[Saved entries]
»»

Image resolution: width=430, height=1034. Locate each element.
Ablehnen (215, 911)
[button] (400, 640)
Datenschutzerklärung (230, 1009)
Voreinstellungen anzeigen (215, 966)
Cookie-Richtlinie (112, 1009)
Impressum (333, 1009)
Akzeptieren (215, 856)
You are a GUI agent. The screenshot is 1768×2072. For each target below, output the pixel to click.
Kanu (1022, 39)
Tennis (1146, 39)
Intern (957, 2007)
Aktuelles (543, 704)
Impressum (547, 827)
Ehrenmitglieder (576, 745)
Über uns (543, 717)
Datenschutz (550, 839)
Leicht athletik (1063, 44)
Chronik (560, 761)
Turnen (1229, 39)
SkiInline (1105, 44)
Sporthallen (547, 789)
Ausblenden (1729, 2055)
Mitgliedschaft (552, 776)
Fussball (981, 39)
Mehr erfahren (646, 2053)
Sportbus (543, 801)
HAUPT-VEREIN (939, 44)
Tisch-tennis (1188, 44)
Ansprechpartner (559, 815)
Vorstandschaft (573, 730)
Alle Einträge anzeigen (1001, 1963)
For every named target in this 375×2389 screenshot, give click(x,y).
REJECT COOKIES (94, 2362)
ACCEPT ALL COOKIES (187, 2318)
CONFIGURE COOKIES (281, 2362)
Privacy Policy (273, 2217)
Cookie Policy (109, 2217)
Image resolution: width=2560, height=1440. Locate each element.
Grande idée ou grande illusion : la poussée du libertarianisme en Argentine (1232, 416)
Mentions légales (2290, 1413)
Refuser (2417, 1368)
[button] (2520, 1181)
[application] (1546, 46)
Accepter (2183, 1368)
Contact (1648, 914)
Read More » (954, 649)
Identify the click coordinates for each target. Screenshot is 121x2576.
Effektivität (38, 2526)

««

== What you should do ==
For the word "width", find every line in the data that holds it and copy that line.

== Written response ==
Image resolution: width=430, height=1034. Locate each element.
Image resolution: width=2560, height=1440. Locate each element.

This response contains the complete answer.